Holo-alphabetic sentences can be addicting. Unpraised holo-alphabaddicts have spent a good deal of time determining that Ezra 7:21 is the only Biblical verse containing all the letters, although it takes 170 letters to do it and excludes j, which wasn’t around for the translation. But creating a 26-letter holo-alphabetic sentence is the goal of most. Perhaps driven to desperation, Augustus DeMorgan, a 19th-century mathematician, used the pre-15th century alphabet (no j and an ambiguous v) to reach 26 with I, quartz pyx, who fling mud beds.

Using the modern alphabet, it has been comparatively easy to create holo-alphabetic sentences of between 29 and 33 letters. There’s the story of the World War I cryptoanalyst who wrote home requesting, “Pack my bag with five dozen liquor jugs,” and the likes of Quick wafting zephyrs vex bold Jim. In 1964 a magazine contest for the shortest ended in a tie at 28 letters: Waltz, nymph, for quick jigs vex Bud; and slightly more obscure, Blowzy frights vex, and jump quick.

Complicated modifiers and implied articles raise the question of what constitutes a valid sentence. But in the heat of condensation, interest in content usually becomes secondary to overcoming the greatest obstacle, the ratio of six vowels to twenty consonants. Bringing the vowelless nth into the game better balances the groups, but as the sentences shrink their meanings often become less lucid. For example: `Endless zigging and zagging through legal loopholes prevented the diminutive employees of an Iranian pyx manufacturer from turning their products into music boxes,’ or, in other words and 27 letters, Nth zigs block Qum dwarf jive pyx. In 26 leters: `an esteemed Iranian shyster was provoked when he himself was cheated. An alleged seaside ski resort he purchased proved instead to be a glacier of countless oil-abundant fjords,’ or Nth black fjords vex Qum gyp wiz.
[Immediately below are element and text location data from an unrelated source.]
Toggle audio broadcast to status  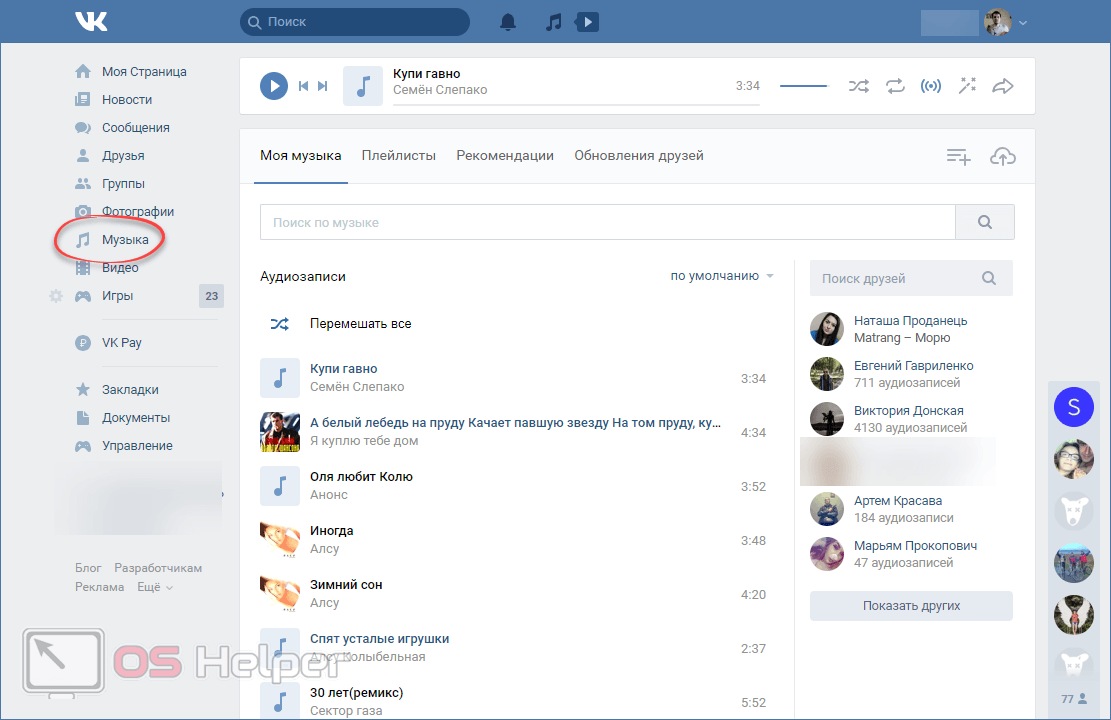pyautogui.click(x=930, y=86)
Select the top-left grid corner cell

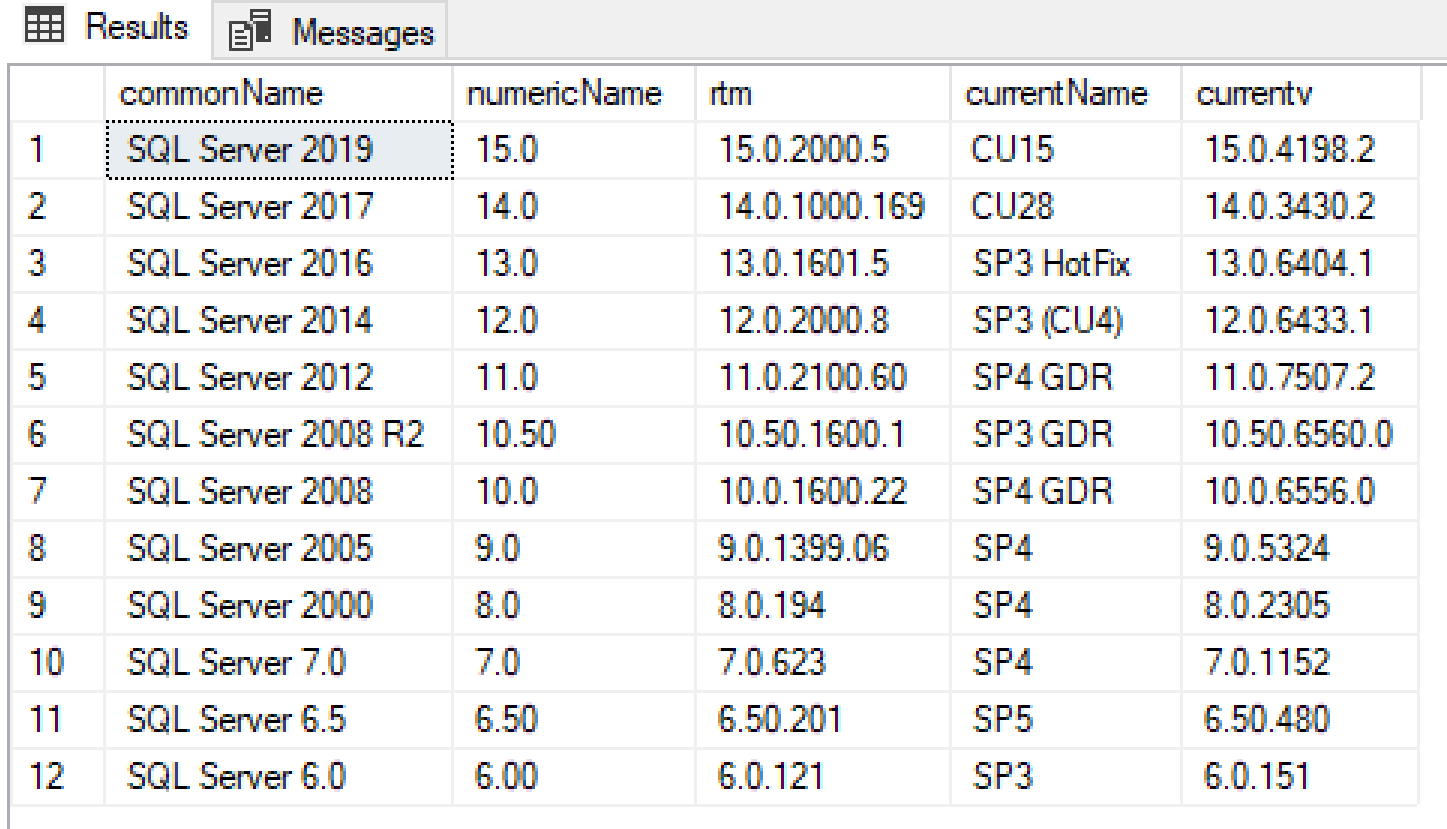coord(55,94)
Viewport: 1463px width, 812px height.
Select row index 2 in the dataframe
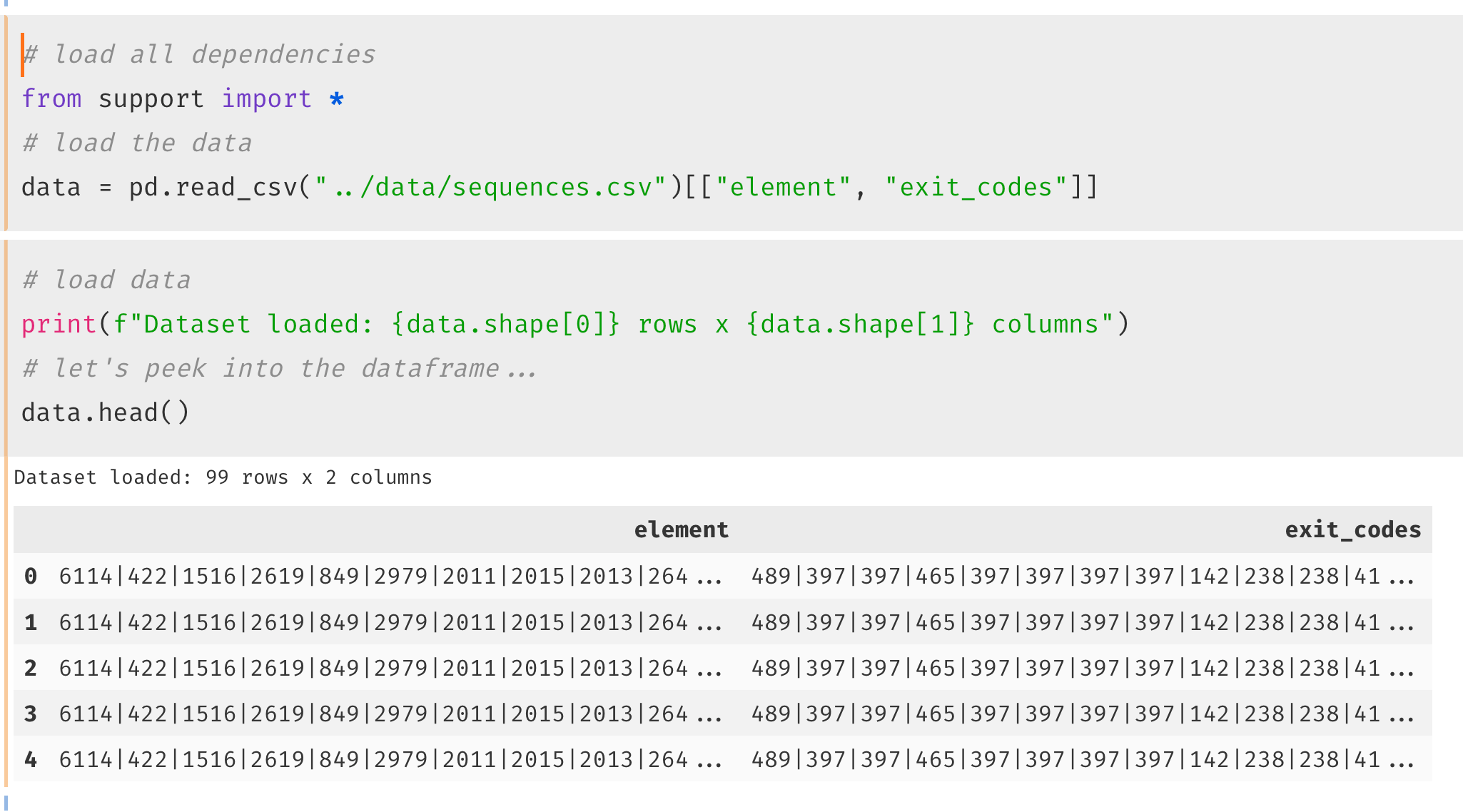(31, 668)
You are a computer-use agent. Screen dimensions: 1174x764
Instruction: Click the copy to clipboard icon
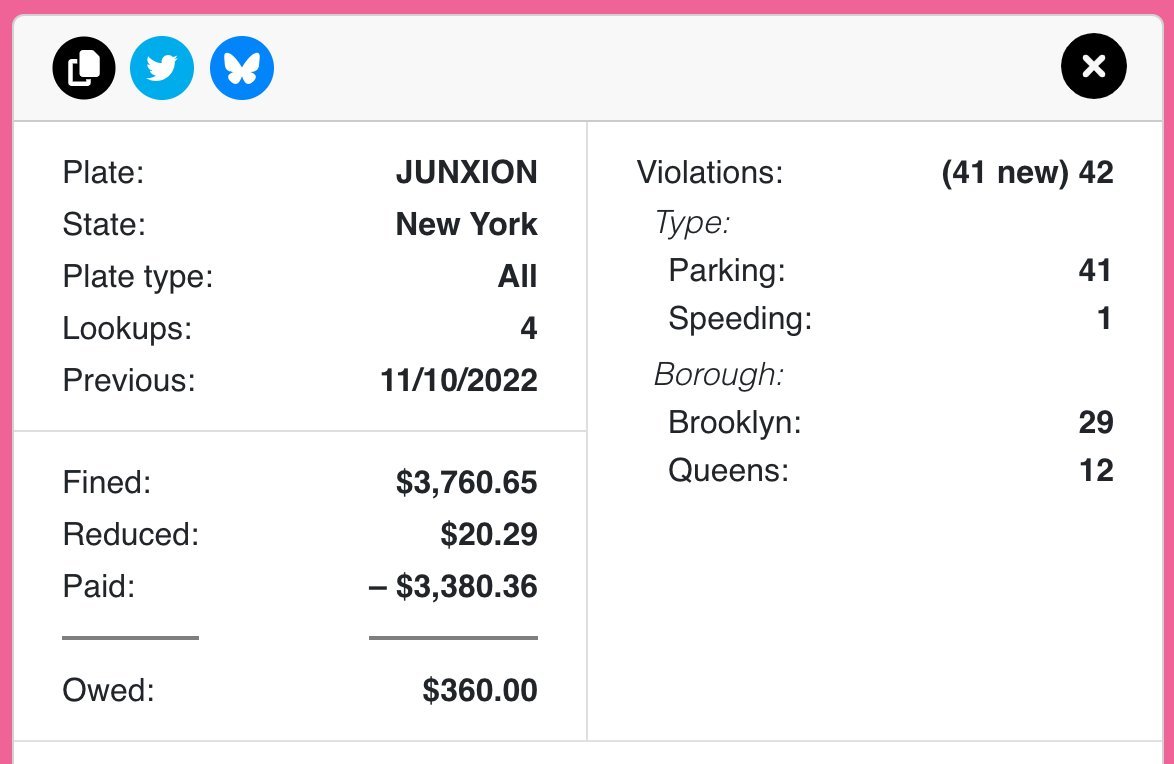click(84, 68)
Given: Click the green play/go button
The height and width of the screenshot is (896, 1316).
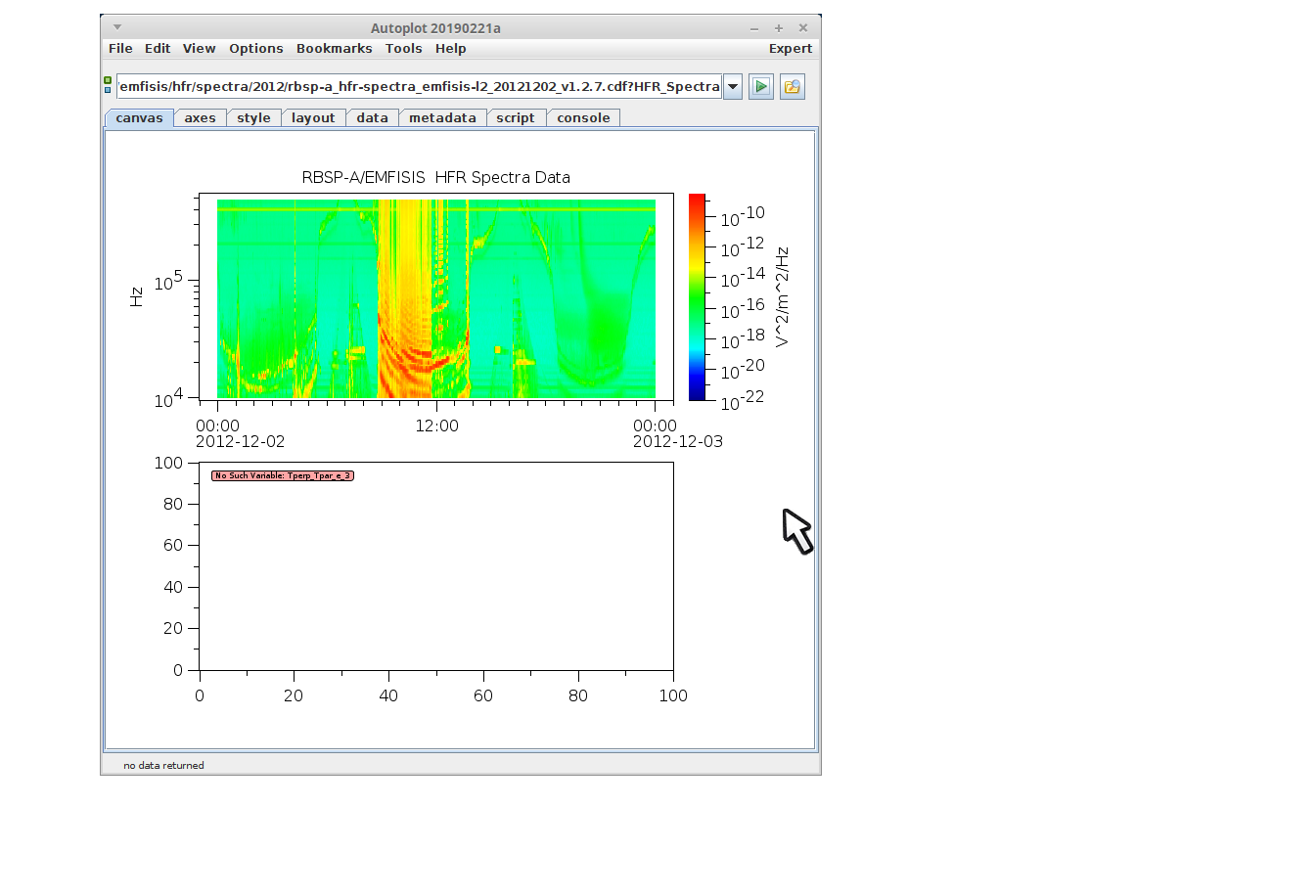Looking at the screenshot, I should pos(760,87).
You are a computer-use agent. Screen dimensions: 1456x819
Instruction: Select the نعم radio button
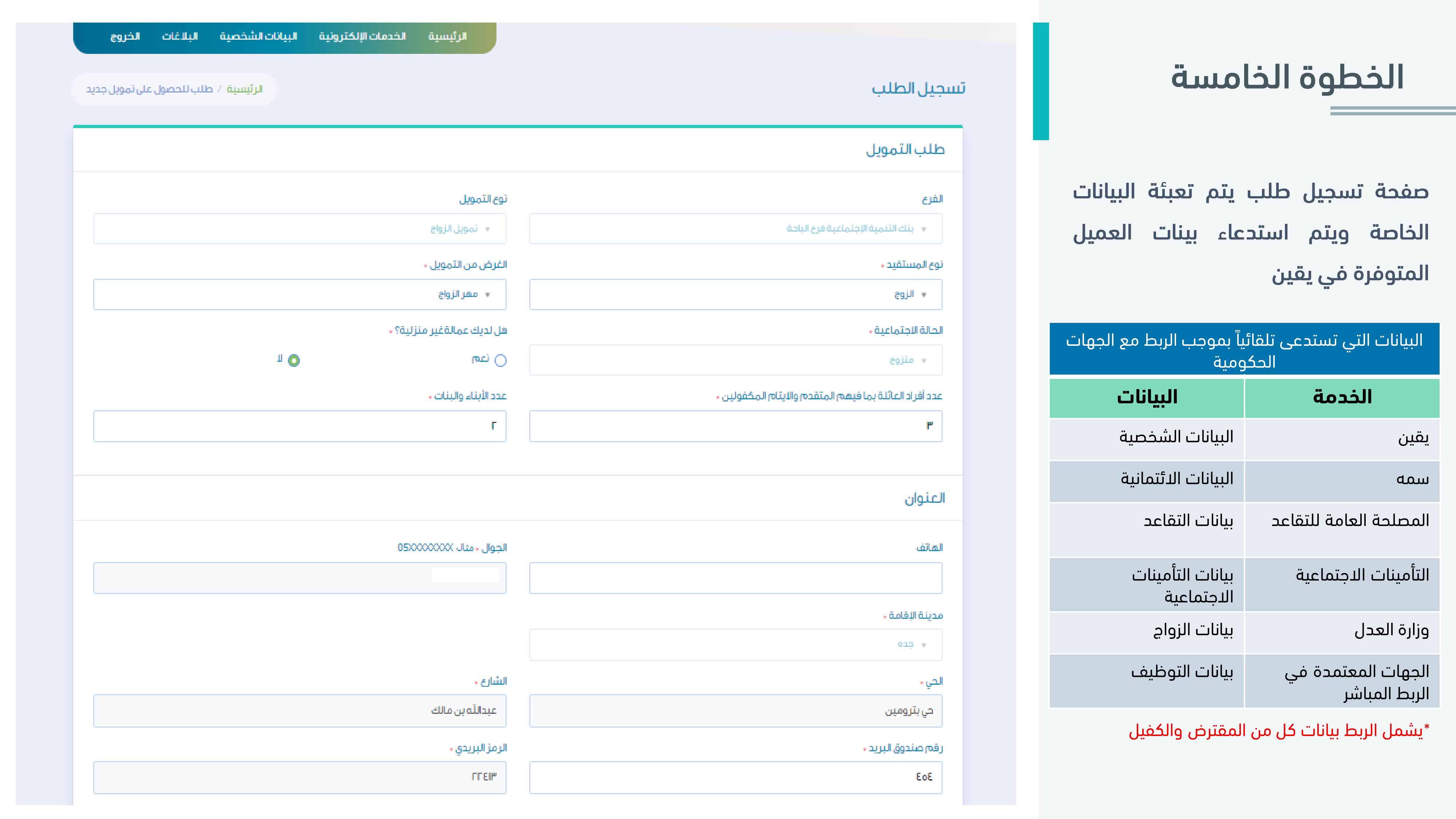501,361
In addition to nth there is cwm a noun meaning a rounded valley or natural amphitheater. `An eccentric’s annoyance upon finding ancient inscriptions on the side of a fjord in a rounded valley’ can be phrased as Cwm fjord-bank glyphs vext quiz. Telling of his `irritation at being cheated by a promoter’s endless balking,’ a brief Chapter II in the eccentric’s life might read, Nth balks gyp, vex cwm fjord quiz.

Although the use of nth and cwm in a sentence leaves only fourteen consonants to mesh with the six vowels, seemingly incompatible groupings in the former category often appear. In fact, it seems necessary to include fjord or fjeld in the sentence to keep it at 26 letters. An example using the latter word: `A famous singer from a plateau valley (an unnatural wonder) was cheated in a wager concerning the infinite nature of quarks, a business he did not wholly understand’–Nth quark biz gyps cwm fjeld vox.

With the ultimate concision attained, it remains only to devise the most comprehensible holo-alphabetic sentence. While some of the preceding may seem contrived, word collections like Nth cwm fjeld barks gyp quiz vox make them seem relatively clear. Yet the number of possible combinations of the 26 letters is 27 digits long. There must be a few more that make sense.